§ Work item
For this exercise, reproduce the entries below exactly, but only from the line containing "[Youtube] (93, 2513)" through the line containing "Team (68, 2541)", both included.

§ Source data

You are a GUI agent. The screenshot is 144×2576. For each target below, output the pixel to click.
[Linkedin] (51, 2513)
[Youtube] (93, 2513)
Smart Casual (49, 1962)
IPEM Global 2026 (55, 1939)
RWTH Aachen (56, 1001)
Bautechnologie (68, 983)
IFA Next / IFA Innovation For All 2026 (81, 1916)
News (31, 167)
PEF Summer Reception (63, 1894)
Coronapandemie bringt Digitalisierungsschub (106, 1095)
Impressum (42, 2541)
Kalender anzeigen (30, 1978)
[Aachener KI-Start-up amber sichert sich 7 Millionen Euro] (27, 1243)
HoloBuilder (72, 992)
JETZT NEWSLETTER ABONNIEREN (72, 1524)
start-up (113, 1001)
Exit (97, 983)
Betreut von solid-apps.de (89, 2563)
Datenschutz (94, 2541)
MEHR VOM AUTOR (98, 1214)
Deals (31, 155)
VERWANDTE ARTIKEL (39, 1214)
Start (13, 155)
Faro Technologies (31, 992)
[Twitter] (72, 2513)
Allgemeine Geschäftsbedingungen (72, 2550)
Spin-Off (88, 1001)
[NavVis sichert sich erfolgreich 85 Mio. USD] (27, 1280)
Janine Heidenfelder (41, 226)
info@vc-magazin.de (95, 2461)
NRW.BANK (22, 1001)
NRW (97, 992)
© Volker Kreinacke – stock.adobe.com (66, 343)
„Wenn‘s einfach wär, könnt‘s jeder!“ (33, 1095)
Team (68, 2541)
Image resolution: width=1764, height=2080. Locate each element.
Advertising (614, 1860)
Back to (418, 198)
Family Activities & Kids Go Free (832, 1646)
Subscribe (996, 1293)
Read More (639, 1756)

§ Output below
[Youtube] (93, 2513)
Smart Casual (49, 1962)
IPEM Global 2026 (55, 1939)
RWTH Aachen (56, 1001)
Bautechnologie (68, 983)
IFA Next / IFA Innovation For All 2026 (81, 1916)
News (31, 167)
PEF Summer Reception (63, 1894)
Coronapandemie bringt Digitalisierungsschub (106, 1095)
Impressum (42, 2541)
Kalender anzeigen (30, 1978)
[Aachener KI-Start-up amber sichert sich 7 Millionen Euro] (27, 1243)
HoloBuilder (72, 992)
JETZT NEWSLETTER ABONNIEREN (72, 1524)
start-up (113, 1001)
Exit (97, 983)
Betreut von solid-apps.de (89, 2563)
Datenschutz (94, 2541)
MEHR VOM AUTOR (98, 1214)
Deals (31, 155)
VERWANDTE ARTIKEL (39, 1214)
Start (13, 155)
Faro Technologies (31, 992)
[Twitter] (72, 2513)
Allgemeine Geschäftsbedingungen (72, 2550)
Spin-Off (88, 1001)
[NavVis sichert sich erfolgreich 85 Mio. USD] (27, 1280)
Janine Heidenfelder (41, 226)
info@vc-magazin.de (95, 2461)
NRW.BANK (22, 1001)
NRW (97, 992)
© Volker Kreinacke – stock.adobe.com (66, 343)
„Wenn‘s einfach wär, könnt‘s jeder!“ (33, 1095)
Team (68, 2541)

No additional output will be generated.